Na verdade, se nos limitarmos a valorizar apenas questões operacionais,
organizativas e táticas, isso implicará objetivamente, por si só, secundarizar
as questões estratégicas. Secundarizar questões estratégicas implica perder de
vista, no dia a dia, o horizonte onde se inscreve o pós-capitalismo rumo a uma
sociedade alternativa. A paixão excessiva pelo imediato, independentemente das
intenções dos apaixonados, deixa necessariamente na sombra a paixão por uma
verdadeira transformação da sociedade.
Se os que entendem que
o capitalismo não é compatível com a democracia, nem com a justiça, nem com a felicidade,
nem com a dignidade da pessoa humana, nem com uma esperança razoável na
sobrevivência da nossa espécie, não se preocuparem em combatê-lo através da
luta política, pelo menos tendo-o em conta em tudo o que propuserem, podem
tornar-se seus cúmplices objetivos. Ou seja, podem tornar-se peças, quiçá
inconscientes, do dispositivo politico-ideológico de conservação histórica do
capitalismo.
A inércia estratégica e
prospetiva dos que se sentem seus inimigos é um dos seus mais eficazes meios de
defesa. E essa quietude estratégica e prospetiva não é compensada pelo
entusiasmo que alguns desses inertes eventualmente possam pôr numa qualquer luta
implacável guiada por ódios intensos, mas irremediavelmente confinada a causas paroquiais e pequenas. Grandes cóleras
contra pequenas coisas são certamente um desperdício.
Realmente, se o
socialismo é uma democracia em constante aperfeiçoamento e a projecção emancipatória
de uma sociedade justa em que a liberdade seja um respiração colectiva por
todos vivida e que, portanto, não é negada a ninguém, então ele é não só uma
razão de vida, mas também uma condição de futuro. E não existindo um livro do
destino, onde esteja escrito com as letras da esperança o futuro que identifica
os socialistas, esse futuro depende das nossas ações e das nossas omissões. Aproximar-se-á
com os nossos acertos, distanciar-se-á com os nossos erros. Que o horizonte
socialista se torne mais ou menos provável depende de nós.
Queremos ser levados na
torrente da história, como folhas de outono melancólicas e desesperadas? Ou
preferimos ousar interferir na corrente da vida, como força que entra na
disputa pelo seu rumo e que procura calibrar-lhe a intensidade? Pequena força?
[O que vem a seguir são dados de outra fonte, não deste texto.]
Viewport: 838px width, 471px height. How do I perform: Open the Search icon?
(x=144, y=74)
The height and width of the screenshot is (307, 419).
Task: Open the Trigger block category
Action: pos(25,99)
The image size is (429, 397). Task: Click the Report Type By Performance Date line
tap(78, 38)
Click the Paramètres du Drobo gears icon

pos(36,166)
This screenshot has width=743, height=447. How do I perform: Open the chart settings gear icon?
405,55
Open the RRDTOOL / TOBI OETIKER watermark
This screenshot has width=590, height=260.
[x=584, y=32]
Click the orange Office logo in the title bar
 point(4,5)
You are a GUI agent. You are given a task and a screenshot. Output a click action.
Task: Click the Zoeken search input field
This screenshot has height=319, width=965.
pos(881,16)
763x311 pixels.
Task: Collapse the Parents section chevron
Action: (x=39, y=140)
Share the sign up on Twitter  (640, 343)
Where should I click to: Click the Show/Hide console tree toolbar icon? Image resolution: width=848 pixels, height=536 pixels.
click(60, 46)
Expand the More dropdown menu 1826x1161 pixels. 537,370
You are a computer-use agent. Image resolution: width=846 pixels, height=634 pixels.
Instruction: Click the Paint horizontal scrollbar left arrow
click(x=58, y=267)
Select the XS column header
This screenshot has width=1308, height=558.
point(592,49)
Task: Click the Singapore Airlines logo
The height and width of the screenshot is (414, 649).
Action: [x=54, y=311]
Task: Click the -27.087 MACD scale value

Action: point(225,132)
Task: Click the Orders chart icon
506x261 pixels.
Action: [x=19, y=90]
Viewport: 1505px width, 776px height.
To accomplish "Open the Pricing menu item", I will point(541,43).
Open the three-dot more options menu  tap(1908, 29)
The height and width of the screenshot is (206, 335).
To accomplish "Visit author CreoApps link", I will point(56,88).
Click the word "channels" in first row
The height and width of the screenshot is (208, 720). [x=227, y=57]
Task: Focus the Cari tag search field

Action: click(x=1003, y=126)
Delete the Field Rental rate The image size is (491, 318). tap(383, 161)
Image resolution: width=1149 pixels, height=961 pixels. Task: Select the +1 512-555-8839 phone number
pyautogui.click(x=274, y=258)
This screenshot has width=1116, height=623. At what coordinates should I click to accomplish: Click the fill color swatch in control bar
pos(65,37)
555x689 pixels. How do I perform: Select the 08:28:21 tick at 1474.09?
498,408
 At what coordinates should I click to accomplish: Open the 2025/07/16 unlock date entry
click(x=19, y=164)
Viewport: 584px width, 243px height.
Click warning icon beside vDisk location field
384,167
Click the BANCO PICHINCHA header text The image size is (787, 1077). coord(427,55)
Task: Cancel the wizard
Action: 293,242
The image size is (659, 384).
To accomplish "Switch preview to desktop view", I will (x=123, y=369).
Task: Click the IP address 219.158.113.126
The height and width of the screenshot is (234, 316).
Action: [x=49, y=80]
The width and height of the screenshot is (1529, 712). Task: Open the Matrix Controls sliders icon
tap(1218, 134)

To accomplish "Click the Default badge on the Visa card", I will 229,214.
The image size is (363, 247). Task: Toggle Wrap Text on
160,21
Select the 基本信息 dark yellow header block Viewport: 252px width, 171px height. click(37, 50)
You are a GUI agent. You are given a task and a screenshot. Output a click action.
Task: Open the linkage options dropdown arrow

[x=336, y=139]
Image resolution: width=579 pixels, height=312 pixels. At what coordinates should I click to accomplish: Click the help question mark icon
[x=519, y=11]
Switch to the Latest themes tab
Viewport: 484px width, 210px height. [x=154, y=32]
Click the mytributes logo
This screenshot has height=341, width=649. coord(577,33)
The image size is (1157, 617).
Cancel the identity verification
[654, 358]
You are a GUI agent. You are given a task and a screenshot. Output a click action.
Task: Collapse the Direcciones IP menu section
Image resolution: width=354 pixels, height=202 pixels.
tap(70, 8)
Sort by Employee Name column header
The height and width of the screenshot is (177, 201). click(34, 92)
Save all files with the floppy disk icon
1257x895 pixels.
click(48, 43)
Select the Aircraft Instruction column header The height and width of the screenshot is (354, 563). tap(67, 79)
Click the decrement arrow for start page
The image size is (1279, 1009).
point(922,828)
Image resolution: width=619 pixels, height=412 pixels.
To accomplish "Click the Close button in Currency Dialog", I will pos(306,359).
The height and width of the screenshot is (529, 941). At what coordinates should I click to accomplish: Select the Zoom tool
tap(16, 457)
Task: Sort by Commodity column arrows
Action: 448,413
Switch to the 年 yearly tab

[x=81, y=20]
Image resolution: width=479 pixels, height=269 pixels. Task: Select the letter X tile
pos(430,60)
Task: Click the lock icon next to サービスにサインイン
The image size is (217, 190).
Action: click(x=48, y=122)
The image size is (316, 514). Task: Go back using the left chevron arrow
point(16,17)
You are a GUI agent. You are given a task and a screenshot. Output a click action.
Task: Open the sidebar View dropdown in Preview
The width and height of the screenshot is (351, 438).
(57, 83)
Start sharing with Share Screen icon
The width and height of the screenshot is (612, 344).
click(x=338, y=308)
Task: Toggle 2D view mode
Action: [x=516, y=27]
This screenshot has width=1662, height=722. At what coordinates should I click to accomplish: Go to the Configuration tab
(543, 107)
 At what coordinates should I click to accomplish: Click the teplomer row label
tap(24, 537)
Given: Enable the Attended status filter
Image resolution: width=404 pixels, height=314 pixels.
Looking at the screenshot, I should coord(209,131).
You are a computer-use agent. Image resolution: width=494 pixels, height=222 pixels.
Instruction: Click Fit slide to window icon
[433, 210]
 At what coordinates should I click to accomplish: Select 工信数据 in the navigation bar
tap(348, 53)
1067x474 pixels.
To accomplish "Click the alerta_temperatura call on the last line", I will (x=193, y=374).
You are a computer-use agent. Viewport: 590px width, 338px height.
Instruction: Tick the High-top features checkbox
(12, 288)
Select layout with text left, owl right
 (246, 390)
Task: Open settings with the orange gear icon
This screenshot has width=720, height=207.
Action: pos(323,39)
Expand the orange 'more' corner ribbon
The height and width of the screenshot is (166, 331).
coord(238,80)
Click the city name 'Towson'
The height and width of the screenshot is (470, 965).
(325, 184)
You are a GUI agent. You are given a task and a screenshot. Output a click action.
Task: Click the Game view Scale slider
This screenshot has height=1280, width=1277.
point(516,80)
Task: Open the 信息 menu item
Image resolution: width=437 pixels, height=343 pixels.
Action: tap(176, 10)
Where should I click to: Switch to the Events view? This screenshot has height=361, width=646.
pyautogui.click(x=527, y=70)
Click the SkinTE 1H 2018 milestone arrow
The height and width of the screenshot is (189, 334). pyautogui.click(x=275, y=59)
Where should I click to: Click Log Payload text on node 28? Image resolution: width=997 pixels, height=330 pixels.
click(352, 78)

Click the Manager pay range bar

Talvez. Mas seguramente maior do que aquela que exerceremos se nos alheamos da História,
conformando-nos a sofrê-la como um fado triste.
Talvez cada um de nós só
possa fazer pouco. Mas se nos juntamos num partido, num sindicato, numa
organização solidária, num movimento social ou cultural, numa explosão cívica
bem medida, talvez possamos fazer mais qualquer coisa. Se nos juntarmos para
agir em conjunto, prosseguindo o objetivo que nos congregou.
Parece óbvio, mas todos
sabemos que não é fácil. Ou que é mais fácil dizê-lo do que fazê-lo. Seja como
for, não deixa de ser objectivamente urgente. Muito urgente. Em Portugal, na
Europa e no mundo, há uma ordem social injusta predadora da democracia que vai
corroendo a sociedade e a Terra. A razão de ser dos socialistas é a transformação
dessa ordem tão desordenada. Transformá-la rumo à liberdade, à igualdade e à
fraternidade.
É compreensível, necessário
e útil que cada um atue sempre com fidelidade plena àquilo que lhe pareça
justo, desde que nunca esqueça que outros podem não pensar o mesmo. Estejamos
perante grandes ou pequenas questões.
Por outro lado, será altamente salubre que
aprendamos a reservar os grandes ódios para as grandes causas, a guardar as
grandes cóleras para lutarmos contra os grandes obstáculos, conta as injustiças
gerais.
Será altamente salubre
que não deixemos que as nossas emoções se dissipem num exacerbar de ódios e de cóleras,
de grandes ódios e de grandes cóleras contra pequenas coisas, pequenas
divergências, pequenas erros, pequenas causas. Realmente, seja qual for a nossa
intenção, se ficarmos muito tempo fechados em problemas pequenos,
esquecendo-nos dos grandes, acabaremos por ficar com a dimensão das coisas com
que nos preocupamos.
E, como todos sabemos,
se olharmos apenas para os nosso pés, mais difícil será encontrarmos o caminho.